# Do you need to cook the Rolled Oats



## nicky43

Sorry if this is a dumb question but I bout some Quakers Rolled Oats to give my mice and I'm not sure if I have to put them in boiling water before feeding it to them. Can I just give it to them right out of the box?

Thanks in advance.


----------



## SarahC

straight out of the box.


----------



## Honeyrobber72

Either but cooked ones will spoil. Meal worms are raised in oats so my mice get some of the larger pieces that catch in the screen twice a week.


----------



## nicky43

Thank you. Gave it a try and they liked it.

FYI: I tried giving them Mini Wheat Crisps for a treat think they would love them and they ignored them.
Tried Peanutbutter and banana flavored dog biscuits and they ignored them
Tried dried strawberry fruit dog treat crisps and they ignored them

Also bought some Corn Flakes, and Chicken flavored dog biscuits but haven't tried those yet.

Gave them fresh cooked chicken last night and they didn't like that.

I'm having a hard time giving them stuff they like as the main meal. So far only the rolled oats and vegetables Okra, Carrots, and Broccoli are all the seem to like as a main meal.

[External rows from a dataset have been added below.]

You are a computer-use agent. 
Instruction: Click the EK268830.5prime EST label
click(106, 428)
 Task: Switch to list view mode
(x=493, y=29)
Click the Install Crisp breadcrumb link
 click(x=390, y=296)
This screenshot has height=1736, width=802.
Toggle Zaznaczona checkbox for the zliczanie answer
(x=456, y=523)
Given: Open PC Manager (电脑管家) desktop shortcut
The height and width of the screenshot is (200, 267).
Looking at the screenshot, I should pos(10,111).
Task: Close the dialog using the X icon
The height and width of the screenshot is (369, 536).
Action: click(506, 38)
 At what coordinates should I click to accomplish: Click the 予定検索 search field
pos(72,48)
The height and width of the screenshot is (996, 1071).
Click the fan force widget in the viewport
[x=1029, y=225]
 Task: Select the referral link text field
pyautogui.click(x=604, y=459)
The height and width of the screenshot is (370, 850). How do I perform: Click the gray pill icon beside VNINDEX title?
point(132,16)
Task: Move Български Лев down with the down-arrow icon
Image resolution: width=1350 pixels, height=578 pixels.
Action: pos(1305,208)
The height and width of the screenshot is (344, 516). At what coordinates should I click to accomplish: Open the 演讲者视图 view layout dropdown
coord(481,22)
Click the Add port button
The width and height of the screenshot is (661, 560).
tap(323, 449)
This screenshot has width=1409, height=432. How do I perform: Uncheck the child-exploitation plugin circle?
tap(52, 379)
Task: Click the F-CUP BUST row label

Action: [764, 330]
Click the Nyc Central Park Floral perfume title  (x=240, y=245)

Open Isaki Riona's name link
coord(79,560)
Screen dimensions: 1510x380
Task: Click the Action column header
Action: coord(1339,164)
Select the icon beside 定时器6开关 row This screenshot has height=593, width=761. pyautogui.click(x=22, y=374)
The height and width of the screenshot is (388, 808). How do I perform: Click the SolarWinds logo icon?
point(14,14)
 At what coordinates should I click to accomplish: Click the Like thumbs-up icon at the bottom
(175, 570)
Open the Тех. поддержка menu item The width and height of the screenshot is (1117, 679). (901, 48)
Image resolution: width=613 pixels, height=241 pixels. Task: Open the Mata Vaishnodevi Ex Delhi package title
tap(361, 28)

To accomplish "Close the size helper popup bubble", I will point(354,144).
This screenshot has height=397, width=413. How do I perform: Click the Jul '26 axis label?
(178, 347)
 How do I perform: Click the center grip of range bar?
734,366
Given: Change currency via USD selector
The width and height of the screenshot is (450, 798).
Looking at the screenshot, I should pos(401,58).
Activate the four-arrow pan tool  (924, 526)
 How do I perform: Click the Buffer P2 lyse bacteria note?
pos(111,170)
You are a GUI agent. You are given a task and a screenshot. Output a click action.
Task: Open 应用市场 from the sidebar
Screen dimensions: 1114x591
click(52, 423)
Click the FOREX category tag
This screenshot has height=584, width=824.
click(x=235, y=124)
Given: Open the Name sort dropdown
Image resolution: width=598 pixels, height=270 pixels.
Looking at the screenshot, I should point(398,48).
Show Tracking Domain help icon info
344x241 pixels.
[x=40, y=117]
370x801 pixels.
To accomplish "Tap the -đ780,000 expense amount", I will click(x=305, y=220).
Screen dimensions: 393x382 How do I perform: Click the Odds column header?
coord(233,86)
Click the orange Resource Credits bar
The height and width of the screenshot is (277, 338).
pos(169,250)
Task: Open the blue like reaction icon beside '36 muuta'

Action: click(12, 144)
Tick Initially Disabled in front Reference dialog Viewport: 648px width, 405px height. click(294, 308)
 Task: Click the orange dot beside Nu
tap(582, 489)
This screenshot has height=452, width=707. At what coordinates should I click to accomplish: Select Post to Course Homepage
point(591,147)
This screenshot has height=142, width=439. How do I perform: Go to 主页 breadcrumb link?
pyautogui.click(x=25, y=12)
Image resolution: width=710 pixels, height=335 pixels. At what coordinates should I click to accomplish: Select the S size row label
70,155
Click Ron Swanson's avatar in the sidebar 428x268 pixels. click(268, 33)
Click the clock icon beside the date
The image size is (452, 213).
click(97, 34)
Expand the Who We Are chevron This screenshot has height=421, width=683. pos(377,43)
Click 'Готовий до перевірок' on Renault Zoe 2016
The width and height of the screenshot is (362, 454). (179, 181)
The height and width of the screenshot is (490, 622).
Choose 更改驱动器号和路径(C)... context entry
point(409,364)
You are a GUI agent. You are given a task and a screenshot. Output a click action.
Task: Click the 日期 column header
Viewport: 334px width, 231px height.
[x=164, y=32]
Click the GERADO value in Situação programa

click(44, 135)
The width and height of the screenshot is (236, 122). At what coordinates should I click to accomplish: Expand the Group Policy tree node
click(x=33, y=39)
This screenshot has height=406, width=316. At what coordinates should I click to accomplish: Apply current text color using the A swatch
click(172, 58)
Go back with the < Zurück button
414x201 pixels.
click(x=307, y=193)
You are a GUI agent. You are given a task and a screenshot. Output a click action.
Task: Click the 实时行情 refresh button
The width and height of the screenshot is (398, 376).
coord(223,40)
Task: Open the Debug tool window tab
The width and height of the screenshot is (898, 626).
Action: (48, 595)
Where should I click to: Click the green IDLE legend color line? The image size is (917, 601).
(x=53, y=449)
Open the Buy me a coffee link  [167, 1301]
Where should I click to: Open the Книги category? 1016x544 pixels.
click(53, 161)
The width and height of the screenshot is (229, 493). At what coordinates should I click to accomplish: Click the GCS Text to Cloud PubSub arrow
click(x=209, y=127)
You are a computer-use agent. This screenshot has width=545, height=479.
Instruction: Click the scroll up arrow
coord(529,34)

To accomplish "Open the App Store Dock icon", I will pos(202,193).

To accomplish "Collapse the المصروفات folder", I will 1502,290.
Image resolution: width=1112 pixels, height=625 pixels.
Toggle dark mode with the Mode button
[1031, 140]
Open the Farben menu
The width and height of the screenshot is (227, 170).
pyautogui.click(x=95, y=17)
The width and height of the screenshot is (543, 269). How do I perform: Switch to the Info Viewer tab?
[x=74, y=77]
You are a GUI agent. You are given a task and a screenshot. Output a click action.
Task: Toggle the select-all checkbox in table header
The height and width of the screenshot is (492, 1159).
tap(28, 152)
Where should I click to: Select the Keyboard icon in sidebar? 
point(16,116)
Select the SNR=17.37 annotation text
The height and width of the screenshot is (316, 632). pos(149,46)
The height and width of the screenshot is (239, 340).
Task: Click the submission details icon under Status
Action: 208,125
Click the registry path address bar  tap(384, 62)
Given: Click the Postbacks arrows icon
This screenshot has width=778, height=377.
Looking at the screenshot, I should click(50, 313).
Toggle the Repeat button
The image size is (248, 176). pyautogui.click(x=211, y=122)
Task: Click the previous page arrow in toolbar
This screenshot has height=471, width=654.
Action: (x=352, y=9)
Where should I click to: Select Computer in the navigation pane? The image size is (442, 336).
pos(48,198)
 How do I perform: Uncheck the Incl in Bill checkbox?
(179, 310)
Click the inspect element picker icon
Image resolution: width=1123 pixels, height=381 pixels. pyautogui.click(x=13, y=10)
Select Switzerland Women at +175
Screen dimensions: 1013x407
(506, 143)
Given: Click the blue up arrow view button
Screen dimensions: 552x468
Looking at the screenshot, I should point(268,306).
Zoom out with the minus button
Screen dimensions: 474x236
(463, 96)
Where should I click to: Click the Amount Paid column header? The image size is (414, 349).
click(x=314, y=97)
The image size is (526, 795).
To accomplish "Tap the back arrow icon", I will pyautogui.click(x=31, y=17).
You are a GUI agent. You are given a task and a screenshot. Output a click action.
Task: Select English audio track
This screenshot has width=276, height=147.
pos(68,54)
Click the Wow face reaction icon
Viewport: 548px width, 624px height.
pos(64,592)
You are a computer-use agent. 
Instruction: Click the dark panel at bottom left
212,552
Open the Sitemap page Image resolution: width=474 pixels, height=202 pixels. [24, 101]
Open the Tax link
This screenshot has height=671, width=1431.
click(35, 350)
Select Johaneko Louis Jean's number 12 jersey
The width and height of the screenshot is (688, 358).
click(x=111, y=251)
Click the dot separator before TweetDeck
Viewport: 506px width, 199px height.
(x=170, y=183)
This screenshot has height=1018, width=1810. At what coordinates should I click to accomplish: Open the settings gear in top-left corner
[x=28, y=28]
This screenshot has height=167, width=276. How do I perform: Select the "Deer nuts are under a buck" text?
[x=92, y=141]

Any advice will be welcome!

Thanks,
Nick


----------



## SarahC

They like seeds particularly pumpkin but most that are suitable for birds are liked by mice.


----------



## Honeyrobber72

Mice are like kids. They do not know what they like as they are stubborn to try new things. When I give them something new no food other than rodent blocks are in there cage. Took mice to about third time giving them meal worms before they actively ate them. Now as soon as that red saucer is seen coming they come running and begging. So small amount of new item at first.


----------



## EdgewoodMousery

My mice LOVE rolled oats and barley. Have you tried cereals like puffed rice and cheerios? My mice go crazy over them. I also feed them some high quality food my small dogs are on and they enjoy that as well. It's trial and error and like the poster above me said, you may have to try a few times before they'll even try it.


----------



## moustress

I used oatmeal cooked with milk; especially in the winter, they seemed to love it. That and scrambled eggs. Breakfast.

I gave them little bits of this and that from the dinner table too. They love chicken and cooked veggies.


----------



## reeserueryn

Yea, rolled oat are always first to go in their feed, followed by sunflower seeds then everything else: split peas, nyger seed, various types of millet, brown flax seed, pearled barley, lentils etc


----------